At least getting your juice back isn’t difficult. The phone supports super-fast 18w charging via its USB-C port, which can go from “oh God I’m dying” to “I can make it to last call” in about 20 minutes. But as someone who’s been used to wireless charging for years, I can’t help but feel miffed that Google restricted fast wireless charging to those chargers for which it gets a cut. Part of the appeal of Android over iOS is that it can be used with a bunch of stuff you don’t necessarily have to get from the manufacturer. Google trying to make its Pixel brand more exclusive feels like a betrayal.
The third-gen Pixels have only a 12.2 megapixel camera on the rear, even on the larger XL model. That’s surprising, since there’s something of an arms race going on right now, and multiple rear sensors and lenses are the weapon of choice. Amazingly, the Pixels manage to meet or beat the latest Galaxy and iPhone models despite this apparent handicap.
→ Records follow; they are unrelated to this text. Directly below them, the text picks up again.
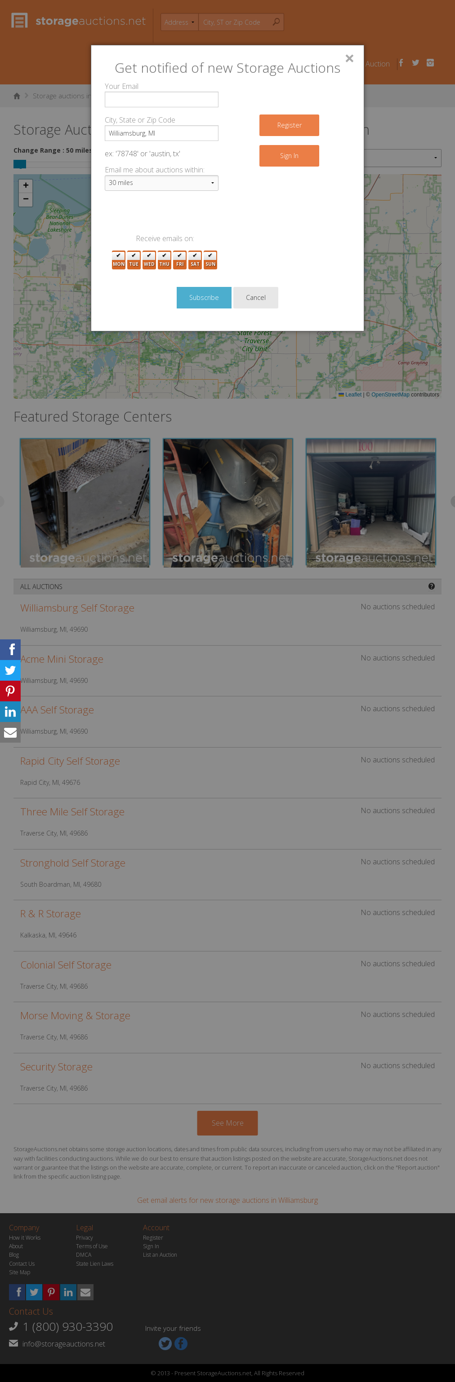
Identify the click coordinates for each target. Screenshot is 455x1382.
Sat (195, 260)
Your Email (121, 86)
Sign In (289, 155)
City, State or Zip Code (140, 120)
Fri (179, 260)
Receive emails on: (165, 238)
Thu (164, 260)
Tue (133, 260)
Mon (119, 260)
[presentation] (173, 215)
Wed (149, 260)
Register (289, 125)
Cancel (256, 297)
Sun (210, 260)
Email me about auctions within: (155, 170)
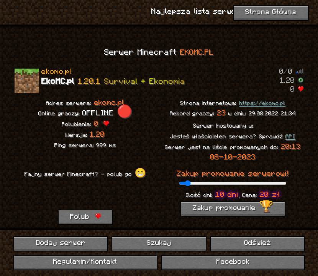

Google’s camera software can catch clear, sharp photos with excellent depth of color. And it does this with auto-focus that’s incredibly fast, whether you’re shooting landscape or something only a few inches away. The photos from the rear camera are so good that you won’t miss a zoom or wide-angle option. The single lens means that some of the more popular features, like a “bokeh” background blur, are technically cheating with software processing. But the results are so dramatic you’d be hard-pressed to tell the difference.
The “Night Sight” function, which brightens low-light photos immediately and to an astonishing degree, technically isn’t released yet. But I got a chance to play with it thanks to a leaked APK. It’s impressive, to be sure: with a steady hand, you can get a shot that’s practically Photoshop magic in about a second. It’s nothing you couldn’t do your own with the right tools, but seeing it done automatically and almost instantly is another highlight. It’ll be a big plus for people who take tons of photos in every possible environment.
Oddly, the Pixels use two cameras on the front: one standard, and one wide-angle, both using 8MP sensors. These aren’t quite as amazing as the rear camera, but they’re still among the best available. The ability to zoom in and out, switching dynamically between the available lenses, is particularly handy. Selfie-lovers will appreciate it. The bottom line is that, if you want the best cameras around on any phone platform (and you’re willing to pay for them), the Pixel phones are the ones to get.
The Pixel 3 is a good-looking upgrade over its predecessor and an undeniable leader in the field of high-end Android phones under six inches. But it’s also eight hundred bucks. The improvements versus the Pixel 2, namely a bigger screen, wireless charging, and some other creature comforts like wireless charging and louder speakers, don’t justify a $150 increase in price. The fact that other phones are also coming with astronomical price tags doesn’t make it any easier to stomach.
If you’re looking for clean Android software with fast updates or the best possible cameras you can get in a phone, it might be worth the expense. But if you’re still using an Android phone from last year (and especially one that has cameras that are still brilliant), there’s very little here that compels an upgrade.
Android die-hards on the fence can wait another year for a Pixel 4, or perhaps investigate some interesting alternatives, like the upcoming OnePlus 6T or the Razer Phone 2. iPhone lovers won’t have an undeniable reason to swap over, as cool as the camera and call waiting features are. Anyone else probably won’t have a reason to give these phones a second look, unless they happen to step into a Verizon store.